Segment Open
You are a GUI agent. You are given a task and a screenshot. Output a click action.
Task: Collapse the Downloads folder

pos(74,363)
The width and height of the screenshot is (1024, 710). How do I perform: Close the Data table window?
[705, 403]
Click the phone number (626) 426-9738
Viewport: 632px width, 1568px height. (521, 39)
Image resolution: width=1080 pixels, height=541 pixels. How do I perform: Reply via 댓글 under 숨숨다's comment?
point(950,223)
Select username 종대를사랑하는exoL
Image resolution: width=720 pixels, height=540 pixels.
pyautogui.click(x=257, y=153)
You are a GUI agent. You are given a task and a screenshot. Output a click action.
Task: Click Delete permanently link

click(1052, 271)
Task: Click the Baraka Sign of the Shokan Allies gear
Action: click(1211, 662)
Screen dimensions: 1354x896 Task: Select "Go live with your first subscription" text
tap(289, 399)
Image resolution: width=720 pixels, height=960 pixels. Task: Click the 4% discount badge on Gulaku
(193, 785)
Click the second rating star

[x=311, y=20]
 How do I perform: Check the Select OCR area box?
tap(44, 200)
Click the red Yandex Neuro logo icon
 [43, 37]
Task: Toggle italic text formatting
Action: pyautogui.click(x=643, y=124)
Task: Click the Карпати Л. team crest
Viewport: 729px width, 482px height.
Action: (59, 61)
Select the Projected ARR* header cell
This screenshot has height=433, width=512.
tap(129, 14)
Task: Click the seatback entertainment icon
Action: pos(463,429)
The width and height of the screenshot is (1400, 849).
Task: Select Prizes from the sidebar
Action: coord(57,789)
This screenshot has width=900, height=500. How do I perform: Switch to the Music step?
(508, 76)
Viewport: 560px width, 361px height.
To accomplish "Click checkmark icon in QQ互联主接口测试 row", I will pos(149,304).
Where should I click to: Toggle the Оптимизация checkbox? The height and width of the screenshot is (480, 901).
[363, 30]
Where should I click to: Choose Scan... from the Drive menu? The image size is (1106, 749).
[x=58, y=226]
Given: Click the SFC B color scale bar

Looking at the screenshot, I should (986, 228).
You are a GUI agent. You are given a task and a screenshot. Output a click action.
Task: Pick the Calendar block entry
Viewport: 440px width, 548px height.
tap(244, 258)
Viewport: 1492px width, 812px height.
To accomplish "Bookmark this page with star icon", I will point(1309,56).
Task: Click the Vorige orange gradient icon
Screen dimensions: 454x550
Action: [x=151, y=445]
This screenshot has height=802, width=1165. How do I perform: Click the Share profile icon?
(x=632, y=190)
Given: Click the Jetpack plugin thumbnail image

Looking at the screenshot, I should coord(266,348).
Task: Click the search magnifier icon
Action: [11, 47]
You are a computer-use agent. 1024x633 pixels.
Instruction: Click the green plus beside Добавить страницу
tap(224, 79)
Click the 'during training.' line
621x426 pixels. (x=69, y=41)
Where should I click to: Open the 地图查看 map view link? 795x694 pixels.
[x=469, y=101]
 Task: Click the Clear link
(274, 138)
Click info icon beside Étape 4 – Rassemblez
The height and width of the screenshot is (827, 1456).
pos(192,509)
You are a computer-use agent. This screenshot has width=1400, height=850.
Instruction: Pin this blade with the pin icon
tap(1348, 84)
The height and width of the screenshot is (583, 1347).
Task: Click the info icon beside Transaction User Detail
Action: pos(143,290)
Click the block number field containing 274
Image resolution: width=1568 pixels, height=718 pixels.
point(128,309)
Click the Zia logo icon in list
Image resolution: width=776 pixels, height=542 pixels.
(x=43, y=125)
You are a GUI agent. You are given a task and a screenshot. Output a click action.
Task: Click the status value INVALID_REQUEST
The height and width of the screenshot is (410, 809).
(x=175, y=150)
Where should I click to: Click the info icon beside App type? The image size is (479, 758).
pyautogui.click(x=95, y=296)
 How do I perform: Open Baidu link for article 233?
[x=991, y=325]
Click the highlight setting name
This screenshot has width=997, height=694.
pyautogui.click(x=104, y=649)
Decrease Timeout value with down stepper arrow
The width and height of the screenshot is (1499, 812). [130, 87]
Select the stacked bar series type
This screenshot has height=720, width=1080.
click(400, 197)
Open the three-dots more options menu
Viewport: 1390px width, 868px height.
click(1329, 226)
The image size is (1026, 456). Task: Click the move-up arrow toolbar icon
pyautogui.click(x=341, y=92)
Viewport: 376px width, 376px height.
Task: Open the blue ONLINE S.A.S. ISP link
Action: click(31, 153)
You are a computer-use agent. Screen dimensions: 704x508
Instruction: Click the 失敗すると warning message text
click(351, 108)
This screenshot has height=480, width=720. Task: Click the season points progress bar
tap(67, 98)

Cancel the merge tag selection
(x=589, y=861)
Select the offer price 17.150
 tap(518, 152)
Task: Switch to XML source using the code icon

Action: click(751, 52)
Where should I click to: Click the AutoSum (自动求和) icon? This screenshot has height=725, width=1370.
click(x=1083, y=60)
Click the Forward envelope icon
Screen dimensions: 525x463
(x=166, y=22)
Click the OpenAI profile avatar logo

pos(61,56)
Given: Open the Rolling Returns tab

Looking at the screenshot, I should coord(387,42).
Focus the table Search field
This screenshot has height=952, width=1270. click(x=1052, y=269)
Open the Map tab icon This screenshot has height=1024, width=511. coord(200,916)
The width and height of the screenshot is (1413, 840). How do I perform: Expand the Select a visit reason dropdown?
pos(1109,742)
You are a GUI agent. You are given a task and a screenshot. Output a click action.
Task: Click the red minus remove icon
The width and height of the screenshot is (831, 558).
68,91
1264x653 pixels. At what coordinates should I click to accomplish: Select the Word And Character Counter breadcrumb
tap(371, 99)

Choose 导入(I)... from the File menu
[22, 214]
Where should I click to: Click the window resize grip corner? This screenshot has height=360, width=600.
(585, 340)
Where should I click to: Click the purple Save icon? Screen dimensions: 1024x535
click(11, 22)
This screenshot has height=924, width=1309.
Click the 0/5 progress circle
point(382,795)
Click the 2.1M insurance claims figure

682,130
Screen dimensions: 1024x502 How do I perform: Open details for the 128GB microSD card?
Segment Closed
- WORK TASK -
Word for word, copy the material above.

- OUTPUT -
You are a GUI agent. You are given a task and a screenshot. Output a click action.
Task: Collapse the Downloads folder

pos(74,363)
The width and height of the screenshot is (1024, 710). How do I perform: Close the Data table window?
[705, 403]
Click the phone number (626) 426-9738
Viewport: 632px width, 1568px height. (521, 39)
Image resolution: width=1080 pixels, height=541 pixels. How do I perform: Reply via 댓글 under 숨숨다's comment?
point(950,223)
Select username 종대를사랑하는exoL
Image resolution: width=720 pixels, height=540 pixels.
pyautogui.click(x=257, y=153)
You are a GUI agent. You are given a task and a screenshot. Output a click action.
Task: Click Delete permanently link

click(1052, 271)
Task: Click the Baraka Sign of the Shokan Allies gear
Action: click(1211, 662)
Screen dimensions: 1354x896 Task: Select "Go live with your first subscription" text
tap(289, 399)
Image resolution: width=720 pixels, height=960 pixels. Task: Click the 4% discount badge on Gulaku
(193, 785)
Click the second rating star

[x=311, y=20]
 How do I perform: Check the Select OCR area box?
tap(44, 200)
Click the red Yandex Neuro logo icon
 [43, 37]
Task: Toggle italic text formatting
Action: pyautogui.click(x=643, y=124)
Task: Click the Карпати Л. team crest
Viewport: 729px width, 482px height.
Action: (59, 61)
Select the Projected ARR* header cell
This screenshot has height=433, width=512.
tap(129, 14)
Task: Click the seatback entertainment icon
Action: pos(463,429)
The width and height of the screenshot is (1400, 849).
Task: Select Prizes from the sidebar
Action: coord(57,789)
This screenshot has width=900, height=500. How do I perform: Switch to the Music step?
(508, 76)
Viewport: 560px width, 361px height.
To accomplish "Click checkmark icon in QQ互联主接口测试 row", I will pos(149,304).
Where should I click to: Toggle the Оптимизация checkbox? The height and width of the screenshot is (480, 901).
[363, 30]
Where should I click to: Choose Scan... from the Drive menu? The image size is (1106, 749).
[x=58, y=226]
Given: Click the SFC B color scale bar

Looking at the screenshot, I should (986, 228).
You are a GUI agent. You are given a task and a screenshot. Output a click action.
Task: Pick the Calendar block entry
Viewport: 440px width, 548px height.
tap(244, 258)
Viewport: 1492px width, 812px height.
To accomplish "Bookmark this page with star icon", I will point(1309,56).
Task: Click the Vorige orange gradient icon
Screen dimensions: 454x550
Action: [x=151, y=445]
This screenshot has height=802, width=1165. How do I perform: Click the Share profile icon?
(x=632, y=190)
Given: Click the Jetpack plugin thumbnail image

Looking at the screenshot, I should coord(266,348).
Task: Click the search magnifier icon
Action: [11, 47]
You are a computer-use agent. 1024x633 pixels.
Instruction: Click the green plus beside Добавить страницу
tap(224, 79)
Click the 'during training.' line
621x426 pixels. (x=69, y=41)
Where should I click to: Open the 地图查看 map view link? 795x694 pixels.
[x=469, y=101]
 Task: Click the Clear link
(274, 138)
Click info icon beside Étape 4 – Rassemblez
The height and width of the screenshot is (827, 1456).
pos(192,509)
You are a computer-use agent. This screenshot has width=1400, height=850.
Instruction: Pin this blade with the pin icon
tap(1348, 84)
The height and width of the screenshot is (583, 1347).
Task: Click the info icon beside Transaction User Detail
Action: pos(143,290)
Click the block number field containing 274
Image resolution: width=1568 pixels, height=718 pixels.
point(128,309)
Click the Zia logo icon in list
Image resolution: width=776 pixels, height=542 pixels.
(x=43, y=125)
You are a GUI agent. You are given a task and a screenshot. Output a click action.
Task: Click the status value INVALID_REQUEST
The height and width of the screenshot is (410, 809).
(x=175, y=150)
Where should I click to: Click the info icon beside App type? The image size is (479, 758).
pyautogui.click(x=95, y=296)
 How do I perform: Open Baidu link for article 233?
[x=991, y=325]
Click the highlight setting name
This screenshot has width=997, height=694.
pyautogui.click(x=104, y=649)
Decrease Timeout value with down stepper arrow
The width and height of the screenshot is (1499, 812). [130, 87]
Select the stacked bar series type
This screenshot has height=720, width=1080.
click(400, 197)
Open the three-dots more options menu
Viewport: 1390px width, 868px height.
click(1329, 226)
The image size is (1026, 456). Task: Click the move-up arrow toolbar icon
pyautogui.click(x=341, y=92)
Viewport: 376px width, 376px height.
Task: Open the blue ONLINE S.A.S. ISP link
Action: click(31, 153)
You are a computer-use agent. Screen dimensions: 704x508
Instruction: Click the 失敗すると warning message text
click(351, 108)
This screenshot has height=480, width=720. Task: Click the season points progress bar
tap(67, 98)

Cancel the merge tag selection
(x=589, y=861)
Select the offer price 17.150
 tap(518, 152)
Task: Switch to XML source using the code icon

Action: click(751, 52)
Where should I click to: Click the AutoSum (自动求和) icon? This screenshot has height=725, width=1370.
click(x=1083, y=60)
Click the Forward envelope icon
Screen dimensions: 525x463
(x=166, y=22)
Click the OpenAI profile avatar logo

pos(61,56)
Given: Open the Rolling Returns tab

Looking at the screenshot, I should coord(387,42).
Focus the table Search field
This screenshot has height=952, width=1270. click(x=1052, y=269)
Open the Map tab icon This screenshot has height=1024, width=511. coord(200,916)
The width and height of the screenshot is (1413, 840). How do I perform: Expand the Select a visit reason dropdown?
pos(1109,742)
You are a GUI agent. You are given a task and a screenshot. Output a click action.
Task: Click the red minus remove icon
The width and height of the screenshot is (831, 558).
68,91
1264x653 pixels. At what coordinates should I click to accomplish: Select the Word And Character Counter breadcrumb
tap(371, 99)

Choose 导入(I)... from the File menu
[22, 214]
Where should I click to: Click the window resize grip corner? This screenshot has height=360, width=600.
(585, 340)
Where should I click to: Click the purple Save icon? Screen dimensions: 1024x535
click(11, 22)
This screenshot has height=924, width=1309.
Click the 0/5 progress circle
point(382,795)
Click the 2.1M insurance claims figure

682,130
Screen dimensions: 1024x502 How do I perform: Open details for the 128GB microSD card?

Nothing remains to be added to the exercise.